ESXi 5.0.0 can give more than 32GB of RAM to a VM

Posted by Paul Braren on Aug 26 2011 (updated on Jul 1 2013) in
  • Virtualization
  • ESXi
  • There's been a lot of talk since VMware went from 8GB to 32GB, seen over in their forums here for example:
    blogs.vmware.com/partner/2011/08/vmware-vsphere-5-licensing-and-pricing-update.html

    Well, with ESXi now released:
    TinkerTry.com/vsphere5download

    I figured, why not give it a shot and see what happens. I realize licensing is different than technical restrictions, this is just a lab test, non-production environment, using the publicly available ESXi 5.0 code, documented in video form from beginning to end here:
    TinkerTry.com/esxi5install

    And as you can see from the screenshot below, I'd say my quick and dirty test seems to have gone well.

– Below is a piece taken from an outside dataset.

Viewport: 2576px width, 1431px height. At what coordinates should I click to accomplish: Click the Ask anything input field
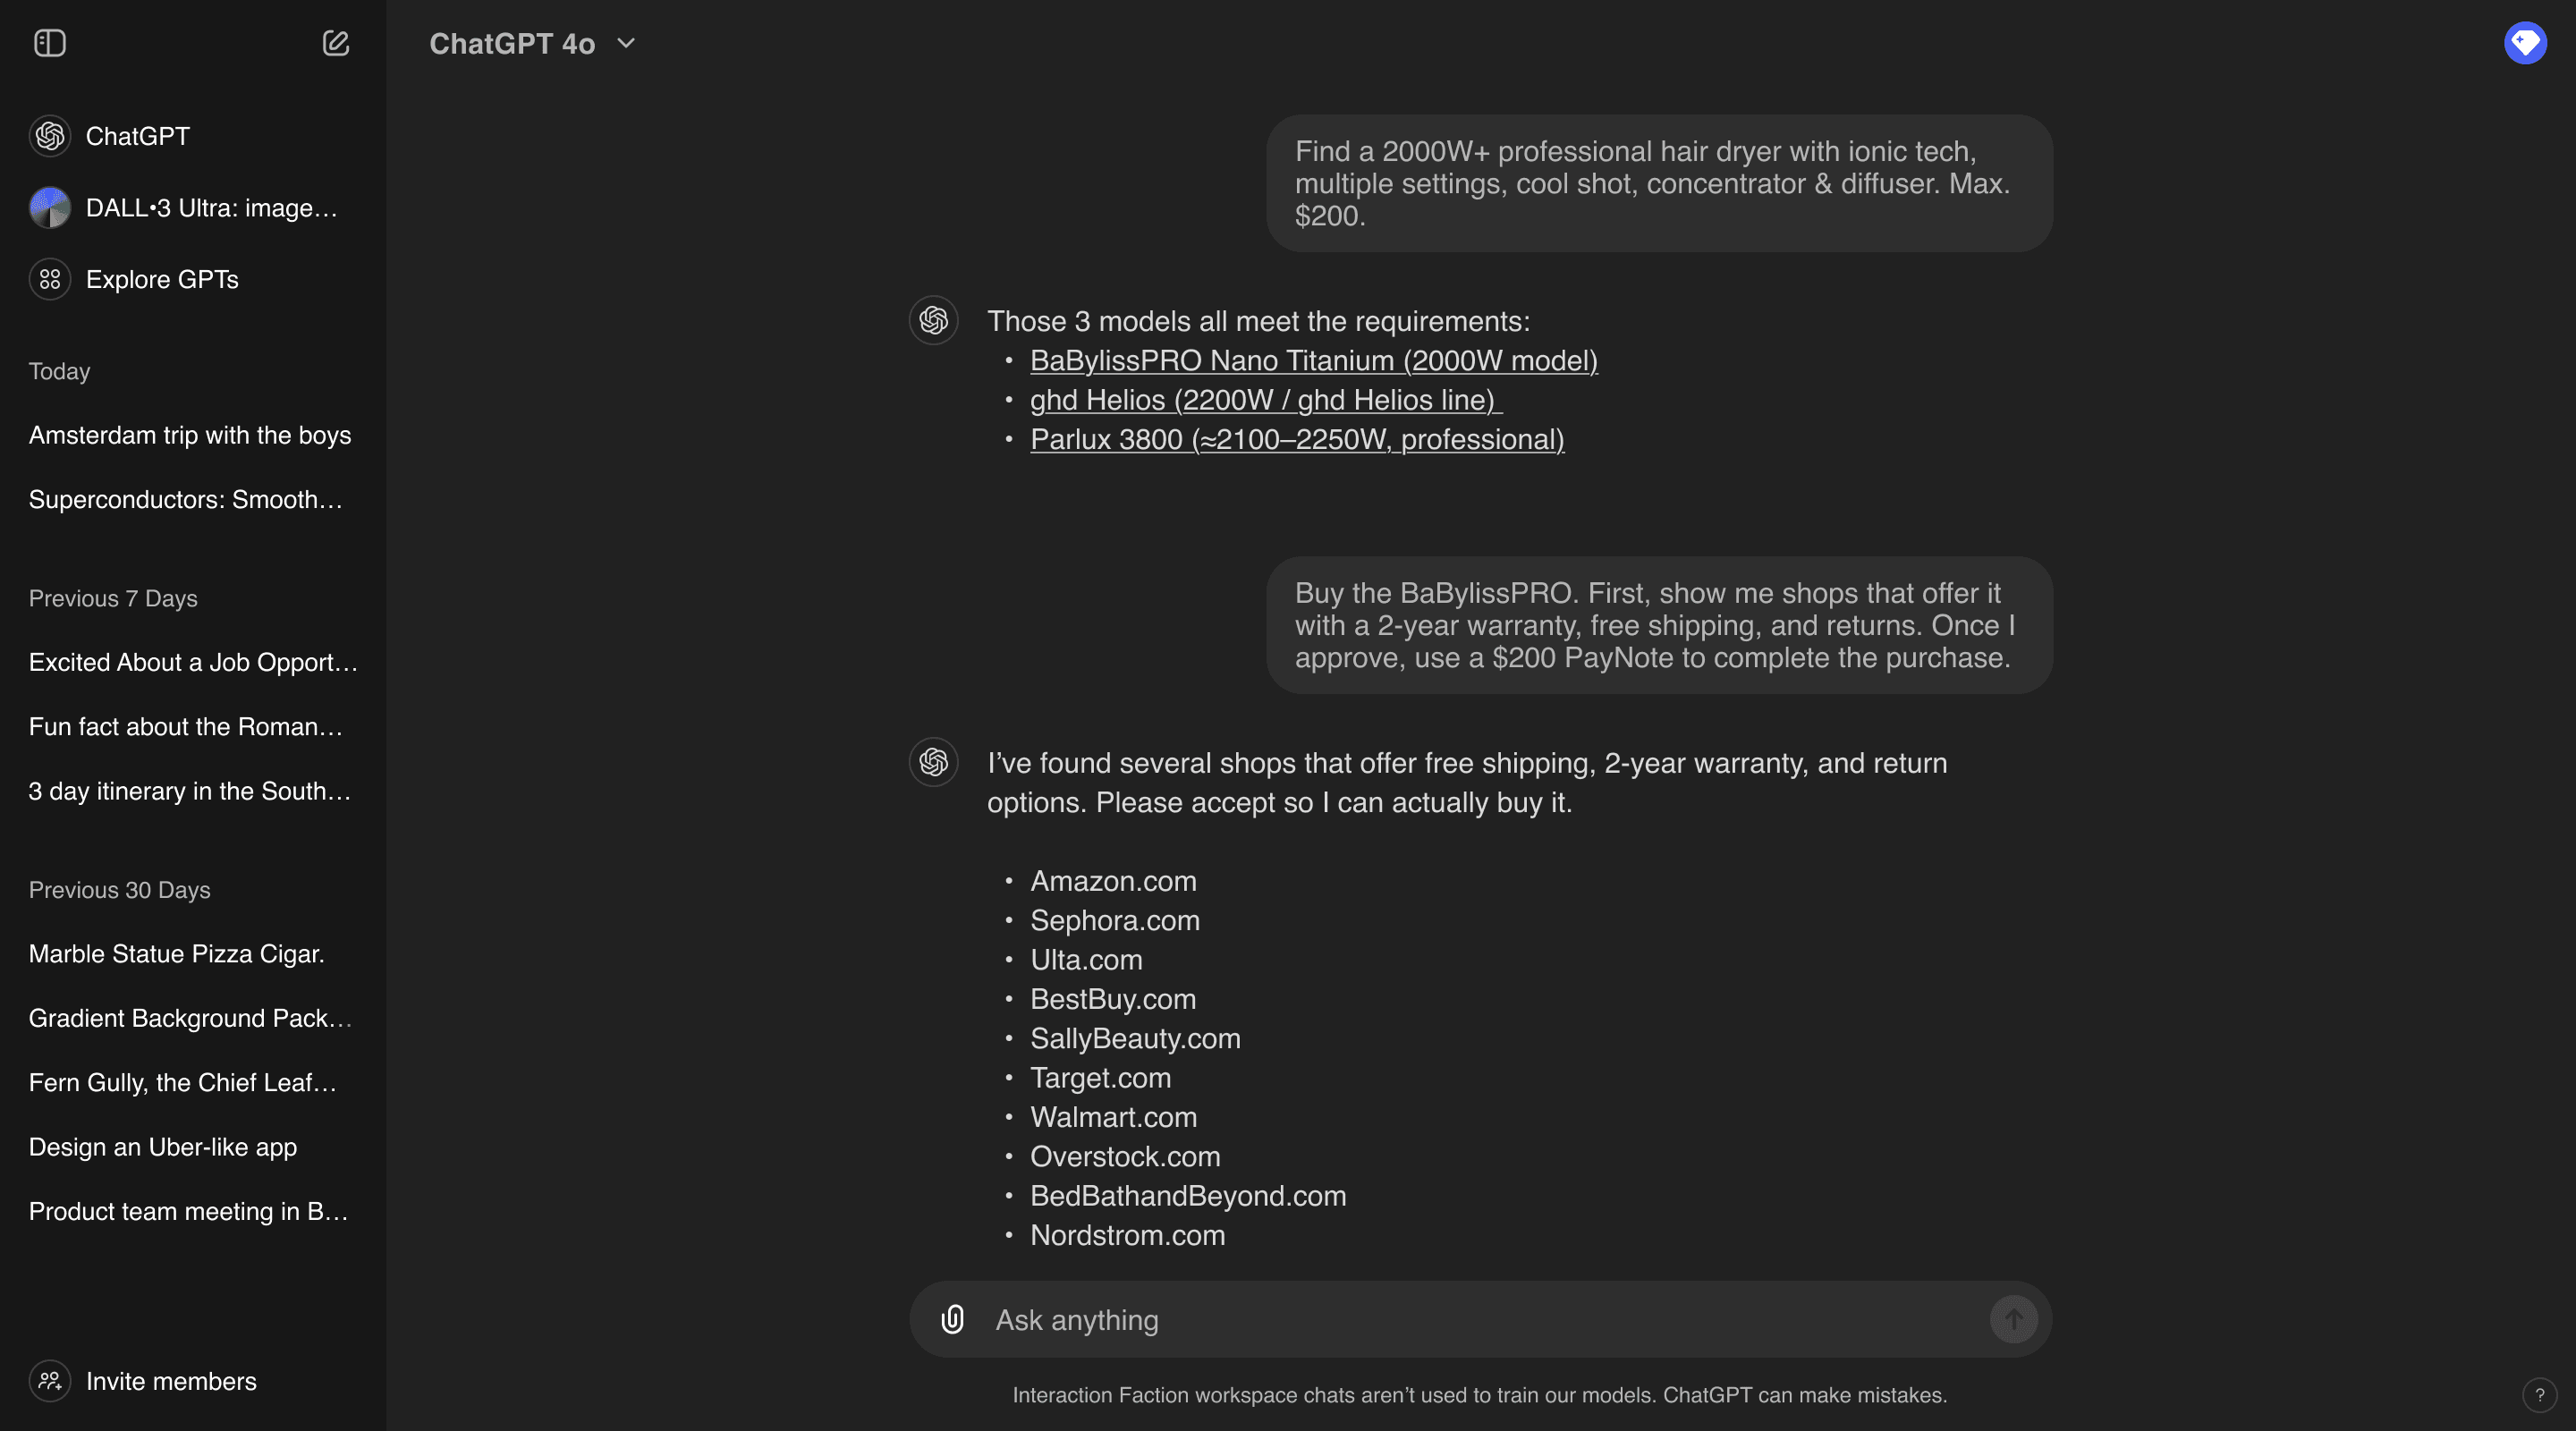click(x=1480, y=1320)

    No special tricks, just a default "Typical" virtual machine running Windows 7 x64 SP1, created from scratch  install from ISO file, and allocated 64GB of RAM (I only have 16GB physical RAM), installed VMware Tools and rebooted.  So apparently the limitations are with licensing (vRAM Entitlements) and physical memory, nothing to do with technical restrictions with VMs.

    So I'm really just mentioning that for testing purposes, you are allowed to tell a VM you have 64GB of RAM with the free Hypervisor, even if you only have 16GB of RAM.  At least for now, I don't have access to any systems with more than 32GB of physical RAM for a real test, however.